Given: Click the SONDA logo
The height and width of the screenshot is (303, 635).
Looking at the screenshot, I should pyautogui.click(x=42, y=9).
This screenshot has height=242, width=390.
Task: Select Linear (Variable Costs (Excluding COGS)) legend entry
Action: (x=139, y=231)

==================================================

### EXERCISE GOAL:
Repeat the listing above line for line, without changing anything.

### THE ANSWER:
Given: Click the SONDA logo
The height and width of the screenshot is (303, 635).
Looking at the screenshot, I should pyautogui.click(x=42, y=9).
This screenshot has height=242, width=390.
Task: Select Linear (Variable Costs (Excluding COGS)) legend entry
Action: (x=139, y=231)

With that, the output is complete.